GIVEN DATA ->
▼▼▼
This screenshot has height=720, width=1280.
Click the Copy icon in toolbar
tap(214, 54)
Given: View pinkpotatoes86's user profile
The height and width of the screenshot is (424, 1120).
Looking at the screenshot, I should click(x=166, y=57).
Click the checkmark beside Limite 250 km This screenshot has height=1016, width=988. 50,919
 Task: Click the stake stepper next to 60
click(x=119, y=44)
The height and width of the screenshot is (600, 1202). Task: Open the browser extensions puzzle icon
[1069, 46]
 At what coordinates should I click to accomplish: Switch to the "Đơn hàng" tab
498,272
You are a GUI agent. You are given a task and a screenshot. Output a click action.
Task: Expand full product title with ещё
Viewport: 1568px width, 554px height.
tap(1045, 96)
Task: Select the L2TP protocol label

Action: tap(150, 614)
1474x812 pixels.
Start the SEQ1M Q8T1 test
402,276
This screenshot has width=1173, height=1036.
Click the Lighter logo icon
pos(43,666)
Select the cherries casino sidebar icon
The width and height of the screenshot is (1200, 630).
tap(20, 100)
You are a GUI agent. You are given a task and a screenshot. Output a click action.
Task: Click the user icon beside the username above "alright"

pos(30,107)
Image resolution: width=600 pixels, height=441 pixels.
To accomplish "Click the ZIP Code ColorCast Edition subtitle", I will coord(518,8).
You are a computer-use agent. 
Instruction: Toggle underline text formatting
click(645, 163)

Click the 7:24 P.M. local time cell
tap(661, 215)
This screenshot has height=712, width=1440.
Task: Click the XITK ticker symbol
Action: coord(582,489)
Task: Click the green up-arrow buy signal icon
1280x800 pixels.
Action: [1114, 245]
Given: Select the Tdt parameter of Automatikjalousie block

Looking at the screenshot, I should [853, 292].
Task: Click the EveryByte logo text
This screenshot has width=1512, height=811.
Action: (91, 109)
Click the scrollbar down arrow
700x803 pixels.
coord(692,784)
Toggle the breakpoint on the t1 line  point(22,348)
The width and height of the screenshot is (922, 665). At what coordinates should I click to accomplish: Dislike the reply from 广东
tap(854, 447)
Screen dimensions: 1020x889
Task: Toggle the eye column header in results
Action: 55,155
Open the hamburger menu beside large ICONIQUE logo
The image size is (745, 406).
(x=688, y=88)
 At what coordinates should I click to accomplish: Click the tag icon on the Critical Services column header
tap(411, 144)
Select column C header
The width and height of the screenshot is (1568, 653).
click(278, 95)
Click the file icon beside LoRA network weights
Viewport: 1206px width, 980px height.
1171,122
▲▲▲
TASK TO CARRY OUT -> Character for character, output the whole material above.

RESPONSE ->
This screenshot has height=720, width=1280.
Click the Copy icon in toolbar
tap(214, 54)
Given: View pinkpotatoes86's user profile
The height and width of the screenshot is (424, 1120).
Looking at the screenshot, I should click(x=166, y=57).
Click the checkmark beside Limite 250 km This screenshot has height=1016, width=988. 50,919
 Task: Click the stake stepper next to 60
click(x=119, y=44)
The height and width of the screenshot is (600, 1202). Task: Open the browser extensions puzzle icon
[1069, 46]
 At what coordinates should I click to accomplish: Switch to the "Đơn hàng" tab
498,272
You are a GUI agent. You are given a task and a screenshot. Output a click action.
Task: Expand full product title with ещё
Viewport: 1568px width, 554px height.
tap(1045, 96)
Task: Select the L2TP protocol label

Action: tap(150, 614)
1474x812 pixels.
Start the SEQ1M Q8T1 test
402,276
This screenshot has width=1173, height=1036.
Click the Lighter logo icon
pos(43,666)
Select the cherries casino sidebar icon
The width and height of the screenshot is (1200, 630).
tap(20, 100)
You are a GUI agent. You are given a task and a screenshot. Output a click action.
Task: Click the user icon beside the username above "alright"

pos(30,107)
Image resolution: width=600 pixels, height=441 pixels.
To accomplish "Click the ZIP Code ColorCast Edition subtitle", I will coord(518,8).
You are a computer-use agent. 
Instruction: Toggle underline text formatting
click(645, 163)

Click the 7:24 P.M. local time cell
tap(661, 215)
This screenshot has height=712, width=1440.
Task: Click the XITK ticker symbol
Action: coord(582,489)
Task: Click the green up-arrow buy signal icon
1280x800 pixels.
Action: [1114, 245]
Given: Select the Tdt parameter of Automatikjalousie block

Looking at the screenshot, I should [853, 292].
Task: Click the EveryByte logo text
This screenshot has width=1512, height=811.
Action: (91, 109)
Click the scrollbar down arrow
700x803 pixels.
coord(692,784)
Toggle the breakpoint on the t1 line  point(22,348)
The width and height of the screenshot is (922, 665). At what coordinates should I click to accomplish: Dislike the reply from 广东
tap(854, 447)
Screen dimensions: 1020x889
Task: Toggle the eye column header in results
Action: 55,155
Open the hamburger menu beside large ICONIQUE logo
The image size is (745, 406).
(x=688, y=88)
 At what coordinates should I click to accomplish: Click the tag icon on the Critical Services column header
tap(411, 144)
Select column C header
The width and height of the screenshot is (1568, 653).
click(278, 95)
Click the file icon beside LoRA network weights
Viewport: 1206px width, 980px height.
1171,122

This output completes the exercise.